Within the data below, count every line that includes "will" and report the total alone.

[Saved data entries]
== == ==

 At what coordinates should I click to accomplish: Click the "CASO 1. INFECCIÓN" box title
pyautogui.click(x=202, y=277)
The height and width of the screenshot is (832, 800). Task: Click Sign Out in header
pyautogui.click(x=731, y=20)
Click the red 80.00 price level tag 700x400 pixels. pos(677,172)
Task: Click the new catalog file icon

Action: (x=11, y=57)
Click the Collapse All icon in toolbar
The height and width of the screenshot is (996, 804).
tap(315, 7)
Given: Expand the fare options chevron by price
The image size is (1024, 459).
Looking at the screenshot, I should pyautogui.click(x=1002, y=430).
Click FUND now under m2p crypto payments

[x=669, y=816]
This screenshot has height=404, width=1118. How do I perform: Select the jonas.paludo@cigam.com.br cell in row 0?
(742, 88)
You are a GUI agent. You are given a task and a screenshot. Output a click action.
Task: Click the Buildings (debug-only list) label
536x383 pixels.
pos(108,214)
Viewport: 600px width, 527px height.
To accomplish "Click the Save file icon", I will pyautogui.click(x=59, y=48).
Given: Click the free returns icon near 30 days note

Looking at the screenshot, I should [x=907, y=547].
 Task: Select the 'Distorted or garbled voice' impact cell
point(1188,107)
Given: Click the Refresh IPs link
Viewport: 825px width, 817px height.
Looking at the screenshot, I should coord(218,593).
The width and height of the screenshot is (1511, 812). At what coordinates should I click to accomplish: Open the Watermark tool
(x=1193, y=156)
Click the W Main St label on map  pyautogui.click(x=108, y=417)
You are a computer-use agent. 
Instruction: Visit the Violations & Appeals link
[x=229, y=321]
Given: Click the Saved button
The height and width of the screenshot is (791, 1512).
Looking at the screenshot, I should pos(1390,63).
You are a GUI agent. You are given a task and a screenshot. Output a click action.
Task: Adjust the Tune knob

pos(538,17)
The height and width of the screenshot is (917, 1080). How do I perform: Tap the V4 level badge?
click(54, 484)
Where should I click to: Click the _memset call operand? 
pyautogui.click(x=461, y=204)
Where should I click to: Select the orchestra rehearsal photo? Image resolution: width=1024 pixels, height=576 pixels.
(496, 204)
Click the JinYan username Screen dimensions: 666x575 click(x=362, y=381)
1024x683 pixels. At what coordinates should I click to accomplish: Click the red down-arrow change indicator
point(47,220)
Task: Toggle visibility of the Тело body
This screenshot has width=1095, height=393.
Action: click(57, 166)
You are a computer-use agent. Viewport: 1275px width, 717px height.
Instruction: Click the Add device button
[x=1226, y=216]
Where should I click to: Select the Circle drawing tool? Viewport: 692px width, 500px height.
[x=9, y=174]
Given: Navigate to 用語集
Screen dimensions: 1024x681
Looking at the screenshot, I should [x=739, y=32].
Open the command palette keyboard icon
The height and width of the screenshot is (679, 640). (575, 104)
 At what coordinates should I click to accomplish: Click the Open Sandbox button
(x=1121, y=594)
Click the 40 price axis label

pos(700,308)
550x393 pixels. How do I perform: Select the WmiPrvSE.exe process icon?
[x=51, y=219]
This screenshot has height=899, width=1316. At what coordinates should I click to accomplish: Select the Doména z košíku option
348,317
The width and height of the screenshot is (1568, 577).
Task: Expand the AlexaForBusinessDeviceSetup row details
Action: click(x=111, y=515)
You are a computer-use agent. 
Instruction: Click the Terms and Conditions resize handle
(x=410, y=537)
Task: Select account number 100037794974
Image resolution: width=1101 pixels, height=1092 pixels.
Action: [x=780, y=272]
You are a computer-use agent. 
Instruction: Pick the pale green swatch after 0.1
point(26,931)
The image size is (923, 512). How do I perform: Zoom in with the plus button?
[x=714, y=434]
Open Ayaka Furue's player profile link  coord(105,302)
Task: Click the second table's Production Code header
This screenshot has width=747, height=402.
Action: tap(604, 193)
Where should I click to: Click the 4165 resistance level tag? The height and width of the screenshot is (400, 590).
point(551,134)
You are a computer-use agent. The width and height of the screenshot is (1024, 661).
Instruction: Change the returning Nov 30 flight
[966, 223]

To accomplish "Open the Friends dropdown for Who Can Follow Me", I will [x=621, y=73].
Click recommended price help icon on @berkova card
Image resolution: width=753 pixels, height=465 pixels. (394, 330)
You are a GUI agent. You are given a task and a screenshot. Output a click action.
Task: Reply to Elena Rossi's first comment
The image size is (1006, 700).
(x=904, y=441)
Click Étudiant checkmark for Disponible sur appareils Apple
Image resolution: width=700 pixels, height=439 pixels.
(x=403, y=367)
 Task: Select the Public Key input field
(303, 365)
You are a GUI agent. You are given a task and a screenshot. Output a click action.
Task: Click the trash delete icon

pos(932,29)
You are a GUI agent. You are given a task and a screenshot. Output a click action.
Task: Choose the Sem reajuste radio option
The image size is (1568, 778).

== == ==

**EXERCISE RESPONSE**: 2